No truly great artist in modern times, or perhaps at any time, has ever been overwhelmingly a “specialist” in only one gender (or sexual orientation), because the definition of the great artist, in our view, is his or her ability to attempt as comprehensive as possible view of the social totality and its driving forces. Obviously, there have been limitations bound up with particular stages of social evolution, taking into account utopian socialist Charles Fourier’s assertion that in every society the degree of female emancipation has been the natural measure of emancipation in general.

Most of William Shakespeare’s greatest figures are male, but at the dawn of the modern age already the English dramatist produced immortal women characters without whom his plays would be unthinkable: Cleopatra, Rosalind, Titania, Lady Macbeth, Cordelia, Goneril, Queen Margaret, Gertrude, Viola, Juliet, Imogen, Miranda, Ophelia, Beatrice, Portia and countless others.

“Can men write about women?” As the poet Heine once wrote, “And the fool expects an answer.” When bourgeois art was at its progressive height in the 18th and 19th centuries, male novelists, playwrights and opera composers paid great attention to the condition of women because that condition was to them the most representative and often most painful expression of the state of contemporary society. What would be left of modern literature, drama and opera without Clarissa, The Heart of Midlothian, The Hunchback of Notre Dame, Little Dorrit, Madame Bovary, Anna Karenina, Resurrection, Effi Briest, Hedda Gabler, A Doll’s House, Miss Julie, Mrs. Warren’s Profession, Lady Windermere’s Fan, Nana, La Traviata, Luisa Miller, Rigoletto, Tosca, Madama Butterfly and many more, most of them tragedies? And, one might add, long before the current focus on sexual harassment, Shakespeare produced a remarkable work entitled Measure for Measure.

Of course, the monumental character of this body of work is no deterrent against contemporary stupidity and blindness. There is every reason to believe that the reader will have no difficulty in putting his or her hands on articles or entire books devoted to “Shakespeare the misogynist,” “Tolstoy: Woman-hater,” “How Flaubert slandered his female protagonists,” etc.

It is also a backward and, frankly, philistine notion that men ought to be most interested in writing about men, and women about women. In addition to the social question, certainly the central element, there is also a natural, human curiosity in the opposite (almost regardless of sexual orientation). Men spend a good deal of their time thinking about women, and, I believe, vice versa. Contrary to Cixous, Pollitt and their shallow, self-centered ilk, it is certainly “possible to suggest” that men, under certain conditions, might hold the better mirror up to women than women themselves—and, again, vice versa.

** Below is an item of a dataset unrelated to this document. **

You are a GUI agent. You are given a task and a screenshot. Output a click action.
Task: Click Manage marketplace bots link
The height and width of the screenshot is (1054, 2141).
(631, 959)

When, in the wake of the French Revolution, above all, women fought their way into the ranks of serious literature, it can’t be said that they showed an inclination to only concentrate on themselves. They too had a wider view of the world and a higher, more ambitious conception of what art and literature could do.

Jane Austen is as much (or more) remembered for Mr. Darcy and George Knightley as she is for Elizabeth Bennett and Emma Woodhouse. The same goes for Charlotte Brontë in relation to her Mr. Rochester and Jane Eyre, and Emily Brontë in relation to Heathcliff and Catherine Earnshaw. George Eliot titled four of her seven novels after male characters and only one, one of her weakest works, after a woman (Romola). Women artists, it turned out, had a special concern with and sympathy for the difficult and often heartbreaking situations of many men in class society.

These are only a few of the issues raised by the manufactured controversy surrounding Philip Roth’s alleged misogyny.